Advanced Prompt Engineering & LLM Workflow Design
3-Day Intensive Course for Educators, Strategists, AI Leads & Product Builders
3 Intense Days
7 Hours per Day (Split into two 3.5-hour sessions)
Learning Path Visual
From single prompts to structured, scalable AI solutions:
Day 1: Deep Prompt Design & Prompt Debugging
Go beyond basic formats and master advanced prompting strategies: complex few-shot examples, role conditioning, formatting constraints, zero-shot chain-of-thought, and error diagnosis. Learn how to debug failing prompts, control randomness (temperature), and enforce structure.

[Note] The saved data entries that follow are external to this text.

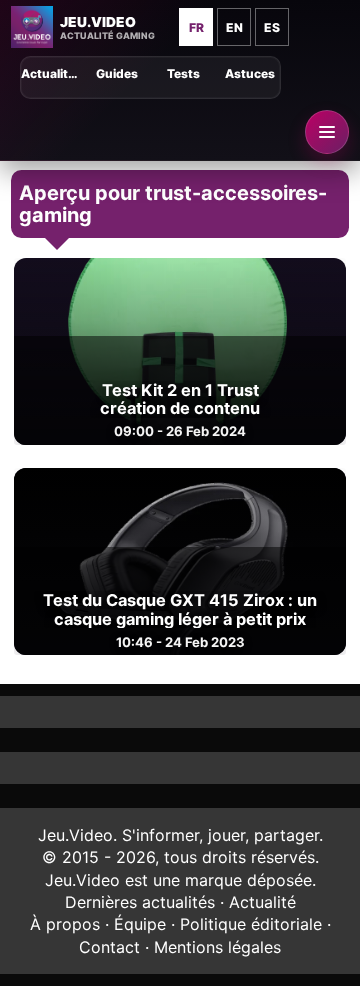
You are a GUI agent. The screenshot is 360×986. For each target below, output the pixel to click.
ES (272, 27)
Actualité (262, 902)
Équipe (140, 924)
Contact (109, 947)
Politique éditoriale (251, 924)
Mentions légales (217, 947)
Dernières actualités (140, 902)
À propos (65, 924)
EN (234, 27)
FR (196, 27)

Day 2: Multi-Step Workflows, APIs & Tool Integration
Design multi-stage workflows using prompt chaining, memory simulation, and conditional logic. Learn how to build AI agents that call tools (via APIs, functions, or external actions) and return usable outputs for end-users or business systems.
Day 3: AI Product Prototyping, Testing & Governance
Turn your LLM logic into a scalable tool or service. Use prompt libraries, evaluation metrics, feedback loops, and safety tests to deploy reliable systems. Learn how to structure an AI assistant, chatbot, or writing assistant with user-focused design.
Course Overview
This course is for professionals who want to do more than just “use” AI — they want to design intelligent LLM-powered systems that are scalable, safe, and reliable. You’ll learn how to chain prompts into full workflows, evaluate them under real conditions, and prepare them for team use, deployment, or productization.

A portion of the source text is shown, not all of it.